Я его видела однажды.

Мы с Глебом и нашими деревенскими друзьями бродили по лесу, среди мачтовых сосен с белыми стволами, собирали землянику горстями: когда опускаешь руку в земляничные кусты и словно расчесываешь спутанные побеги, а на ладони, слипшись бочками, красуются оранжево-алые ягоды, сладко-терпкие, с запахом солнца и земли. Купались в речушке: чистой и глубокой, а когда возвращались, пытались считать роднички, ручьи, источники, казалось, бьющие отовсюду; веселые и прозрачные. Они стремились к реке, становились шире, растекались, пропитывали почву… Земля уже не была надежной опорой, она сочилась коричневой жижей, опасно зыбилась под ногами; здесь лес как будто кончился – лишь изумрудная осока, словно специально посеянная кем-то, застыла под послеполуденными лучами летнего солнца.

– Болото, – сказал Глеб, – обойдем вокруг. – Мы снова углубились в лес. Здесь он и стоял, словно вырезанный из цельного угольного куска, – застывший в прыжке черный волк.

– А это для чего? – спросила я, увидев в траве, будто кто-то дерн содрал, круглые проплешины.

– Ведьмины круги, – объяснил Глеб. – Говорят, это местные колдуны для своих нужд приготовили. Если не хочешь, чтобы память отшибло или еще чего похуже не произошло, обойди такой круг десятой стороной.

Наслушавшись бабушкиных историй, я тоже полюбила рассказывать сны. Мои сны – лучше любого фильма. Цветные, яркие, сочные, а главное – сюжетные и легко запоминающиеся. Как приснится что-нибудь такое, я запомню, запишу, а потом при случае то девчонкам расскажу, то одной Дашке или Глебу. В зависимости от того, что приснилось, не каждый сон рассказывать хочется, бывает, такие кошмары разворачиваются – криком кричу.
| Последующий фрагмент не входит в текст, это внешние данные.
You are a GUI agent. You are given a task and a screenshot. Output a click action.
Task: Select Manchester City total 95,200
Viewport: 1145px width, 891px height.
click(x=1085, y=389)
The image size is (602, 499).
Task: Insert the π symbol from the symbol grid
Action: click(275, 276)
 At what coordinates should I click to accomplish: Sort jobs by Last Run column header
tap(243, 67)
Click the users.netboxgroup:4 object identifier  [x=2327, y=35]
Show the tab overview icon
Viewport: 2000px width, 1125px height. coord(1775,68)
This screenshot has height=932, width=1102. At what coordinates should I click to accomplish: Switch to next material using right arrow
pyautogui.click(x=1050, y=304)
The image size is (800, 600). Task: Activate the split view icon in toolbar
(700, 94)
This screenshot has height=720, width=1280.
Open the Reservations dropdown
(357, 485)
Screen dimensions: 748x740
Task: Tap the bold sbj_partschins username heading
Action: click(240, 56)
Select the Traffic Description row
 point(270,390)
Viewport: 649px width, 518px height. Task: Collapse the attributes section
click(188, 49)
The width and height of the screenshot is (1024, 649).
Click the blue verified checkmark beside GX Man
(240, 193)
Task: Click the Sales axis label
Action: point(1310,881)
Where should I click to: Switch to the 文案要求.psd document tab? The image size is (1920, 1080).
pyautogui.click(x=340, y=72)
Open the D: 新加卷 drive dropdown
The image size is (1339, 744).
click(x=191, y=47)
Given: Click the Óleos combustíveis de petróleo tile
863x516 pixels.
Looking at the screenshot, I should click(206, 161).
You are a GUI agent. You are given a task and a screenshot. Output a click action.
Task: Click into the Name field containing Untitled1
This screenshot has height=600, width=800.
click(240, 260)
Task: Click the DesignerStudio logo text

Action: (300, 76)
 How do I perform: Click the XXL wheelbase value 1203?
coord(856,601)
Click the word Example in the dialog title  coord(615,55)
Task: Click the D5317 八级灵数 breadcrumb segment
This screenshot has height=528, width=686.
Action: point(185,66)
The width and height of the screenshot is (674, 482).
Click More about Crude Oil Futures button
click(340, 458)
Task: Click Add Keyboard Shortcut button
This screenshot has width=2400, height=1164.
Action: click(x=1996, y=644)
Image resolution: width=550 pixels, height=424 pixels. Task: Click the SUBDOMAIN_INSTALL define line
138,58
– Ты снам не верь! – наставляет меня Клавдия. – Пророческие сны редки, чаще лукавый воду мутит, ищет твое слабое место, чтоб уязвить, чтоб сбить с толку, а еще лучше уловить в свои сети. Обман – его оружие, полуправда – главный довод. Человек слаб, бывает, так хочется ему чего-нибудь, так он страстно вожделеет, а лукавый тут как тут – навевает прелестные сны, обвевает грезами и так накрутит, такого тумана напустит, и вроде все вполне правдиво, приметы совпадают, карты обещают успех и удачу, сны – как один, все вещие. Человек и искушается. Верит, поддается соблазну. А как только он поверил, тут его и можно брать готовенького и тепленького. Подсунули ему одну обманку, он ухватился, подсунули другую – опять взял. Нашептали в уши, напели, горы золотые посулили, ах, как хорошо. Все совпало, значит, надо ждать судьбоносного решения, надо делать то-то и то-то. Успех в делах, например, ждет-пождет человек, а его нет. Или девушка уверена, что любимый женится, а он на нее и не смотрит, человек прибыли большой захотел, да незаконно подвизался, а девушка чужого парня собралась увести… Но это уж совсем простые примеры, в жизни все гораздо хитрее устроено.